You have to use opcache_reset(), to invalidate the cache, but unfortunately the docs don't make it clear, that the cache is tied to the process that is executing PHP, which is either php-fpm, or, if you are using mod_php (and you shouldn't), apache. What this means is that you cannot clear the cache from the CLI, because running a script from the CLI will launch a new process.

There are two solutions that I know of, and I'm not satisfied with either of them:

  1. Restart the FPM/Apache
  2. Create a dummy .php file and access that with curl

Restarting the FPM will involve tinkering with sudoers a bit, since you need to give your regular users the ability to restart it. A graceful restart (sending SIGHUP to it) is enough for the cache to clear. According to a guy in the #php channel on freenode, this is the recommended way to do it.

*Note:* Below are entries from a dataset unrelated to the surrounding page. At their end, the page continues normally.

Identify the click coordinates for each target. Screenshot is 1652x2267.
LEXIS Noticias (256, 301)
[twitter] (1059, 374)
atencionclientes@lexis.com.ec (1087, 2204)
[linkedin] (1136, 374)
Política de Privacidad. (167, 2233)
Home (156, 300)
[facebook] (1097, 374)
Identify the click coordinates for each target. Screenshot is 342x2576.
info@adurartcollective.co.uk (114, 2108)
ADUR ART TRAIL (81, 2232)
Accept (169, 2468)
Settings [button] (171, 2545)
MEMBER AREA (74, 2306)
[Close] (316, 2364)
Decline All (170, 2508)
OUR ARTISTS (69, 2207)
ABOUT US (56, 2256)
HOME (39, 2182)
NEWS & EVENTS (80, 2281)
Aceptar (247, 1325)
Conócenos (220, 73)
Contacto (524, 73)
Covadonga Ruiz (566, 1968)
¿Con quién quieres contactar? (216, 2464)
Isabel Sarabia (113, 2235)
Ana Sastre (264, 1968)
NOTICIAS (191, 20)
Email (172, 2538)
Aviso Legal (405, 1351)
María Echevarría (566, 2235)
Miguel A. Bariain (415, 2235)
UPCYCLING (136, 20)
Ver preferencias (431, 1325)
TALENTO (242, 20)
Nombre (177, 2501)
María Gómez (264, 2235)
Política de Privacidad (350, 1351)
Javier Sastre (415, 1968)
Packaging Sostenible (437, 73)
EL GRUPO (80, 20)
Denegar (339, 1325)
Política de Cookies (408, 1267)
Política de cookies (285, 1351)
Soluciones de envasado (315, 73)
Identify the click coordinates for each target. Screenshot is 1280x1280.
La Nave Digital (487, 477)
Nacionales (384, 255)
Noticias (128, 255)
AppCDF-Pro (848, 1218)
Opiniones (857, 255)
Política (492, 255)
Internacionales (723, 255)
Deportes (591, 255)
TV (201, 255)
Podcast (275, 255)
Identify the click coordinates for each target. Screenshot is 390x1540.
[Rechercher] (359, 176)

The dummy file thing is honestly more of a workaround than a solution, but you can create a .php file, and put a single line opcache_reset() into that, upload the file under the webroot, and access it with curl. Because you are accessing it with curl, it will go through the usual webserver -> fpm cycle (instead of spawning a separate process), and it will be executed by the process that we need.

In case you want to do some tests on your own, there are 2 other functions that are not documented anywhere currently for some reason, they are opcache_get_configuration(), and opcache_get_status(), you can use the latter to see what is in the cache. I found these in a stackoverflow answer.